Anxiety, hesitance, and confusion—the tri-state I am in.
Gradually, I have become vocal about my pending resignation. I guess the more I am able to talk about it, the more I get myself to accept it. Why do I say that? Because, somehow, I find it unbelievable that I would leave the company. For a while back, I really thought I would stay for as long they wanted me. But I have come to realize that that is the wrong idea. I should stay for as long as I want. And I no longer want to stay there.
That is why I have made the steps to get out of there.

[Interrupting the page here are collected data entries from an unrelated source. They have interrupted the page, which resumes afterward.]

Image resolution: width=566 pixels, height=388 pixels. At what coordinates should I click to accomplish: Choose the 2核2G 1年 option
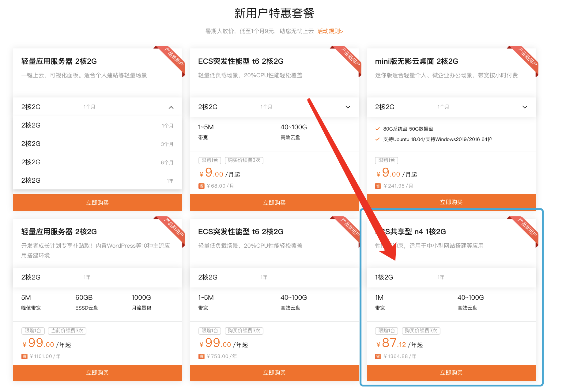coord(97,181)
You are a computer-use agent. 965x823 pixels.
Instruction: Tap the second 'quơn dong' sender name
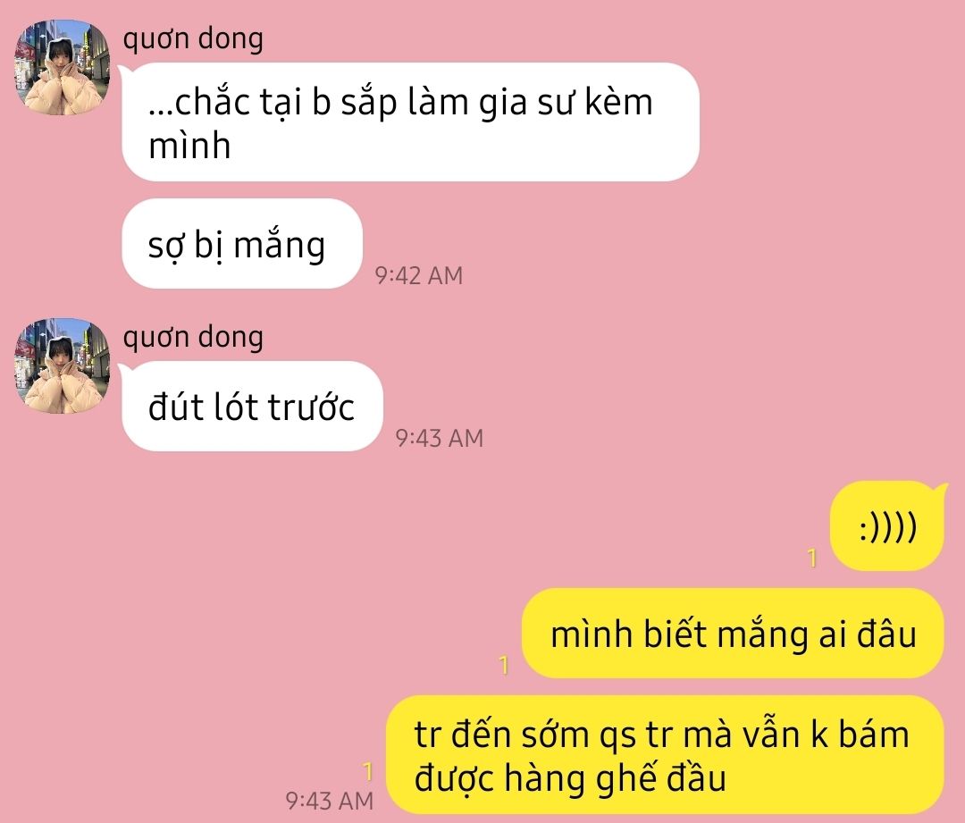click(193, 337)
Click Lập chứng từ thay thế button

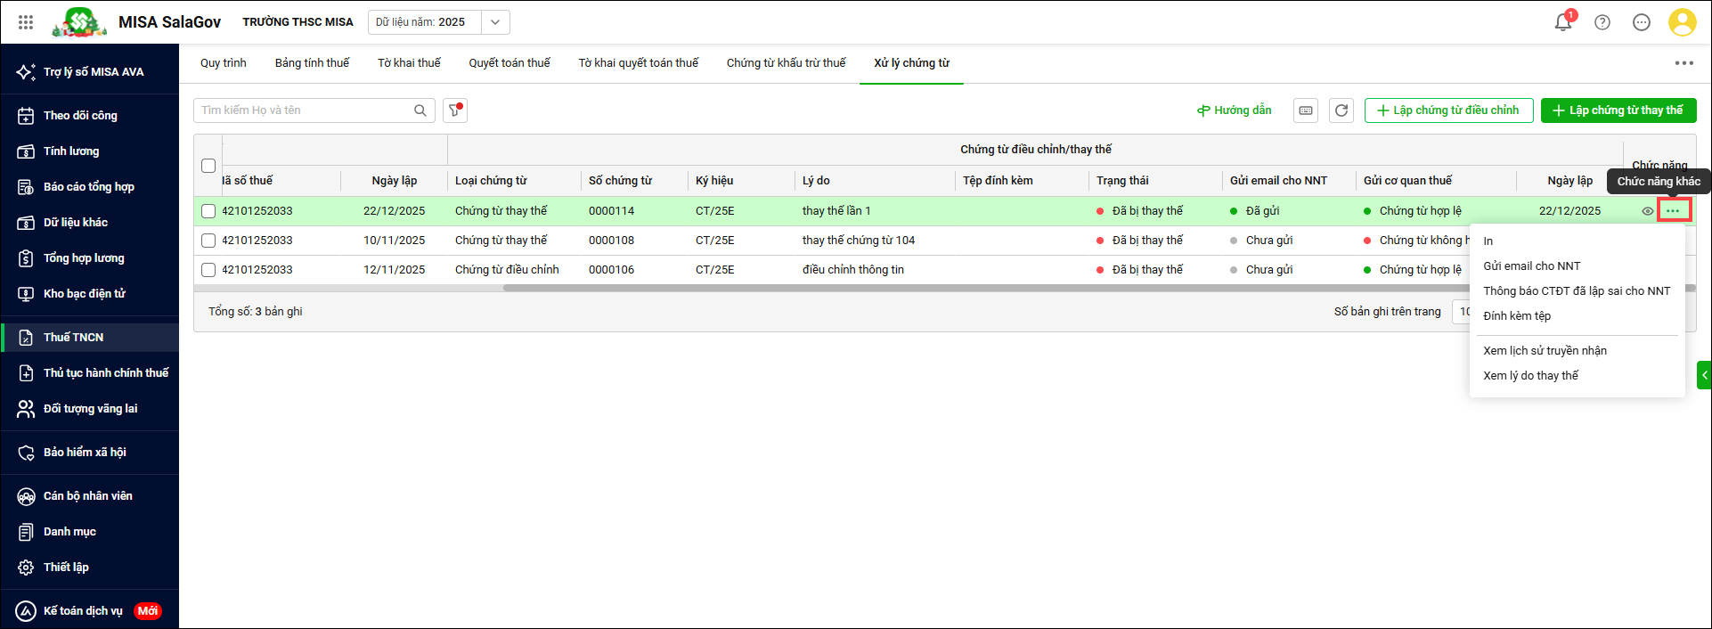point(1618,110)
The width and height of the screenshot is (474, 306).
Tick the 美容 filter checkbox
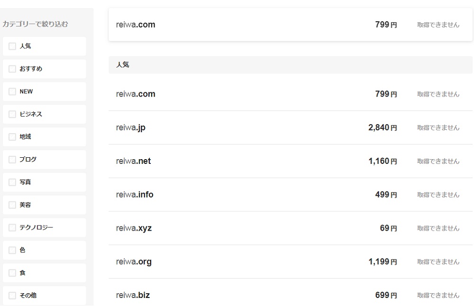12,205
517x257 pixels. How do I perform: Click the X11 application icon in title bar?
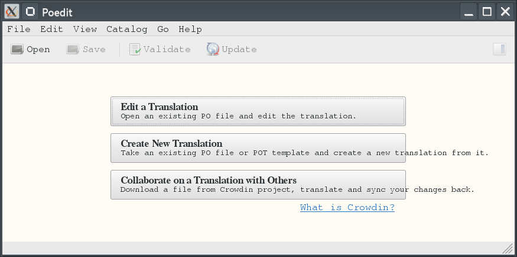(x=12, y=11)
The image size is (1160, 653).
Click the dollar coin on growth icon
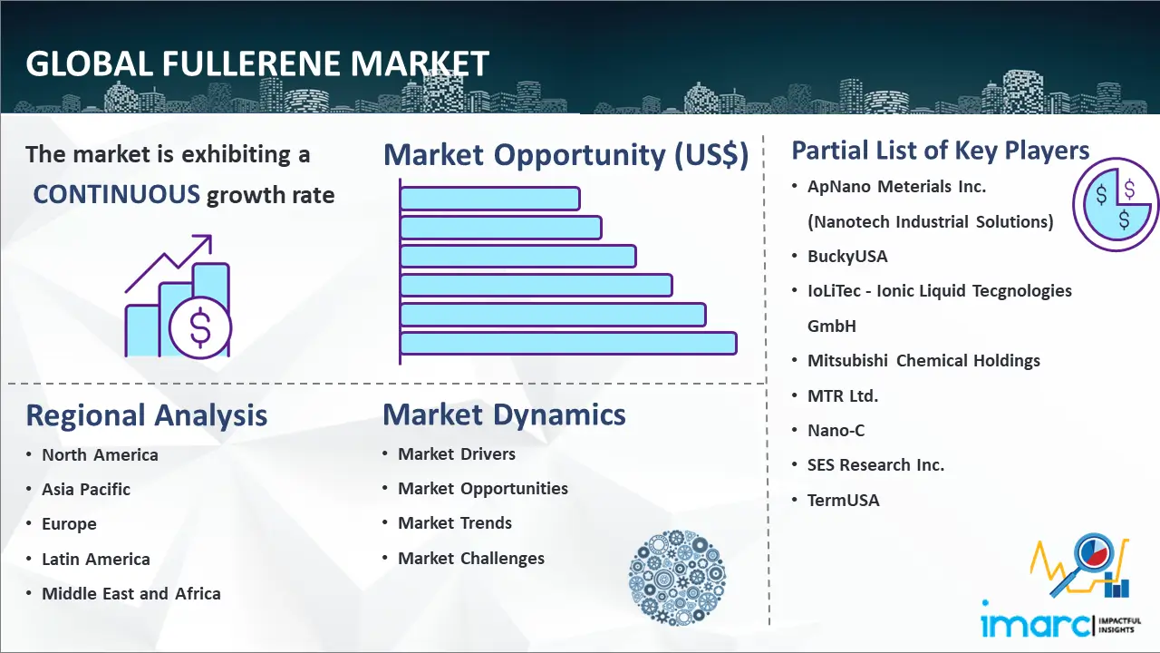[x=200, y=328]
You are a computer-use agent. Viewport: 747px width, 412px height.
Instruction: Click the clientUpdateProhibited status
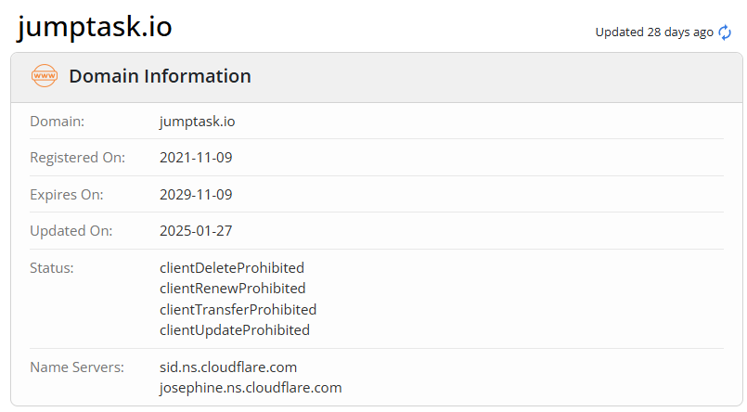pos(235,329)
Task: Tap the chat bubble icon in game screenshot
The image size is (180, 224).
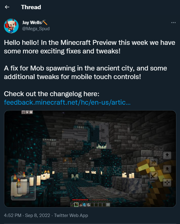Action: (x=27, y=112)
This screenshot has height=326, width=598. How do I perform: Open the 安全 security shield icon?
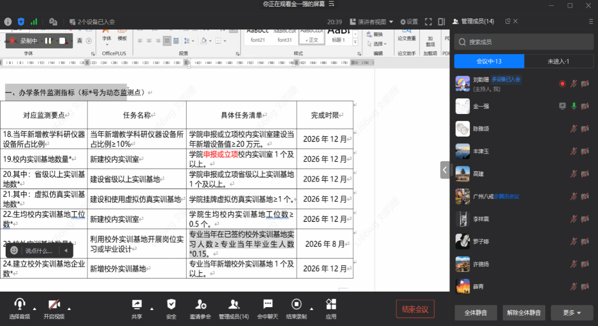click(171, 304)
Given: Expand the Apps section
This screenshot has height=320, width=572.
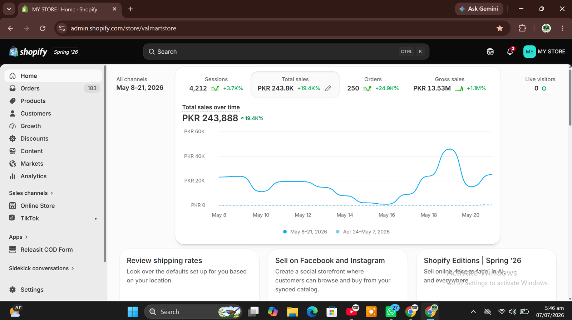Looking at the screenshot, I should tap(18, 237).
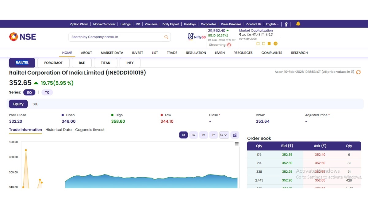This screenshot has height=207, width=368.
Task: Click the accessibility person icon
Action: click(286, 24)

I have applied. I must review. While I have confidence in what I know, I must not be proud of the so-called stock knowledge. That is just being foolhardy. I must train and get back into condition. I must be in shape mentally, emotionally, physically, and spiritually.
Besides this career move, I have begun to work-out and eat less meat. While my family isn’t all out vegetarian because they could still eat beef and chicken though they prefer not to, I’m the last one in the bunch to get into the bandwagon. And while I did not think it was possible, my body experienced what I classified as withdrawals. And getting over that is not a walk in the park. And I am far from being out of the woods!
One more ingredient to this crazed mix is that I am purging myself of the things that could trigger my deadliest sins. The lesser temptations I have at home, the more I could focus. At least, I believe so.
Ergo, with all these happening simultaneously, I feel the terrible toll. Being in this tri-state area could make me feel lost, overwhelmed, and hopeless at once. But that is when I have taken my eyes off my destination. I may be here right now but that does not mean this where I will stay stuck for the rest of my life.
Change may be hard. But it is what is driving me towards my goal. I will get out of here.